A car, or some other transport, is essential to visit other points of interest in the region. Tanuf, about 20 kilometres north of Nizwa, is an ancient village of which ruins are the only remaining witness. A new village built next to it has palm gardens and is obviously some sort of oasis. Al Hoota cave (entry OMR 6.500) is another interesting visit, a further 17 km away from Tanuf. The trip to the cave itself is first with a light rail, and then walking in groups with a guide. As it was off season, there were very few visitors, and hence the restaurant was closed and the snack shop had no food.  

A little further afield is the town of Jibreen, close to the UNESCO World Heritage site Bahla Fort. When I arrived at Jibreen Hotel, surprisingly it started raining. The rain, however, was full of dust, so my white rented car suddenly had lots of black spots. A room was OMR 16 a night including breakfast. Bahla Fort, unfortunately, was closed to visitors, so I only had a chance of walking around. 

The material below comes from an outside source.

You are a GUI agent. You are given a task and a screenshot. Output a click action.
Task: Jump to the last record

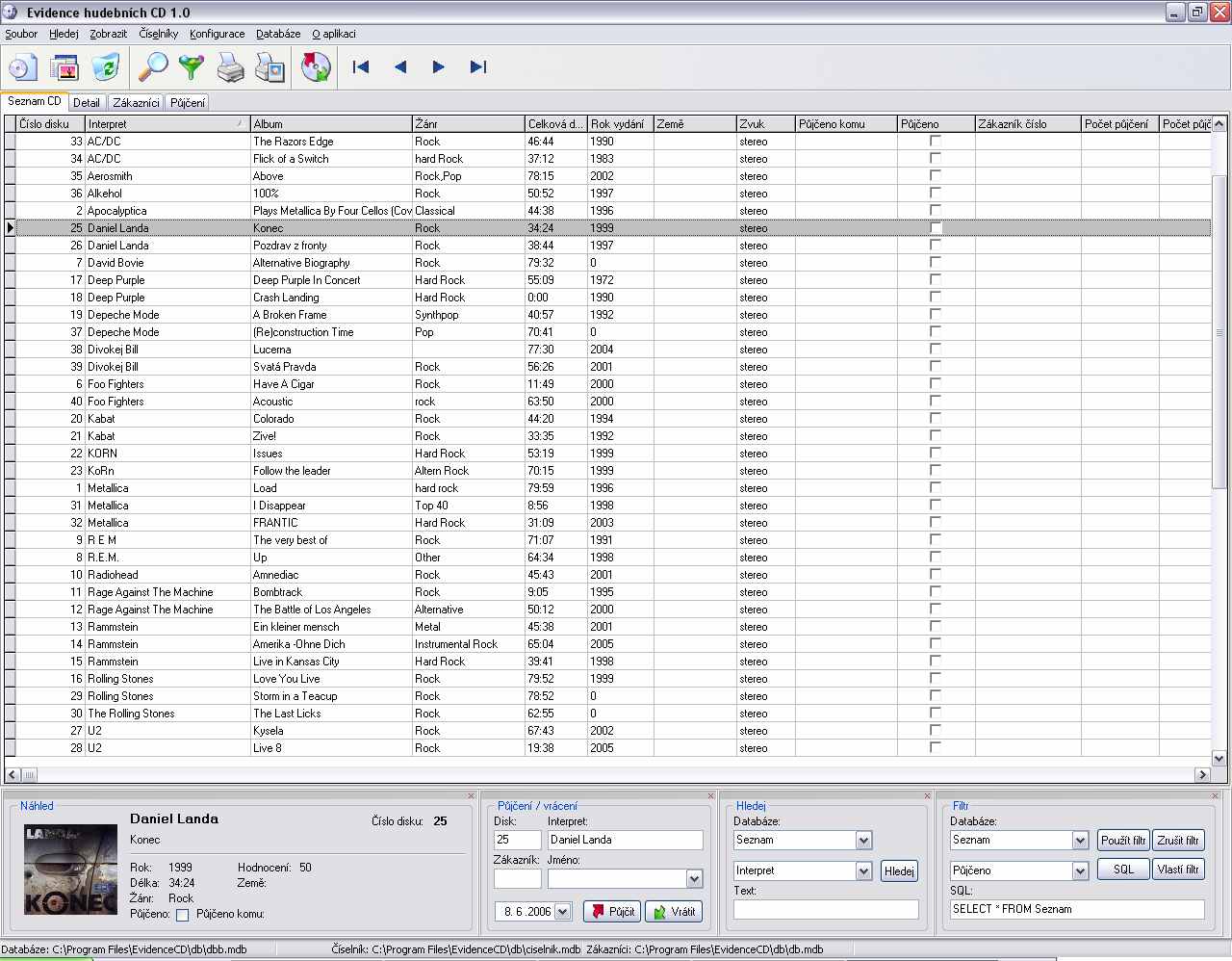(477, 67)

Most amazing, however, was a visit to Al Jabal al Akhtar and the Anantara Hotel. Built on a cliff overlooking the valley and featured in the BBC series “Amazing Hotels,” you can enjoy a pot of tea for three rials (USD 8) while dipping your feet in a swimming pool on the cliff overlooking the valley. If you fancy staying at the establishment, rooms start at around 300 US dollars a night. The hot season is not the greatest for views, as sand dust creates a haze that reduces the visibility. November is supposed to be a better choice, weather is cooler, visibility is much greater, but there are also many more visitors. The plateau on which the hotel and nearby villages lie, is around 10-15 degrees cooler than the scorching planes of Nizwa. It is 32 km from the town of Birkr with a police check point at the bottom of the hill, as authorities only allow 4WDs. I rented a 4WD with a driver from Birkr where I parked the saloon car, and paid the driver Hilal 35 rials. At Birkr you also find parts of the Aflaj Irrigation System, a UNESCO World Heritage Site.

A visit to Oman cannot be without a night in the desert. So, my last night before returning to the capital would be at Desert Nights Camp. Dinner and breakfast included at around 60 rials a night. The camp itself is located at around 11 kms from the nearest country road. I was advised to park my car at the nearby mosque, and the staff would come to pick me up in a 4WD. However, I was foolish enough to ignore this and started driving on the dirt road towards the camp. At first the road looked fairly ok, but true enough, after about 4 kms my car got stuck in the sand. It was afternoon, with the sun shining from a clear sky and 45 degrees outside. Reassuringly I had noticed a red 4WD following me for quite some distance, it stopped as I got stuck and a tall bearded guy in local dress came up to assist me. We agreed that the best thing was to call the hotel, and certainly, in twenty minutes they were here to help. It turned out that the guy in the red car was a Norwegian of Somali descent who with his wife were going to the same camp. All the guy from the hotel did was to lower the pressure of my tyres and asked me to drive on, but at high speed. I followed his advice and, and at 60 km/hour I arrived safely at the camp ten minutes later. Early the next morning I returned to the country road speeding away. 

[September 2017]

View from Al Jabal al Akhtar and the Anantara Hotel.